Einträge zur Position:
=-=-=

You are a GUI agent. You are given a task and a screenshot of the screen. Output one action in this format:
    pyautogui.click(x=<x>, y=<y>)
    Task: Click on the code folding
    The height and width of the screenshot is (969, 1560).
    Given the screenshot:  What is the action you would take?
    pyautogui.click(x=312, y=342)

=-=-=

▸ **ZIEL DER ÜBUNG**:
Bearbeite die obigen Datensätze, indem du „code folding“ durch „code outline“ ersetzt, und gib alle Zeilen sonst unverändert wieder.

▸ **ALS ANTWORT**:
You are a GUI agent. You are given a task and a screenshot of the screen. Output one action in this format:
    pyautogui.click(x=<x>, y=<y>)
    Task: Click on the code outline
    The height and width of the screenshot is (969, 1560).
    Given the screenshot:  What is the action you would take?
    pyautogui.click(x=312, y=342)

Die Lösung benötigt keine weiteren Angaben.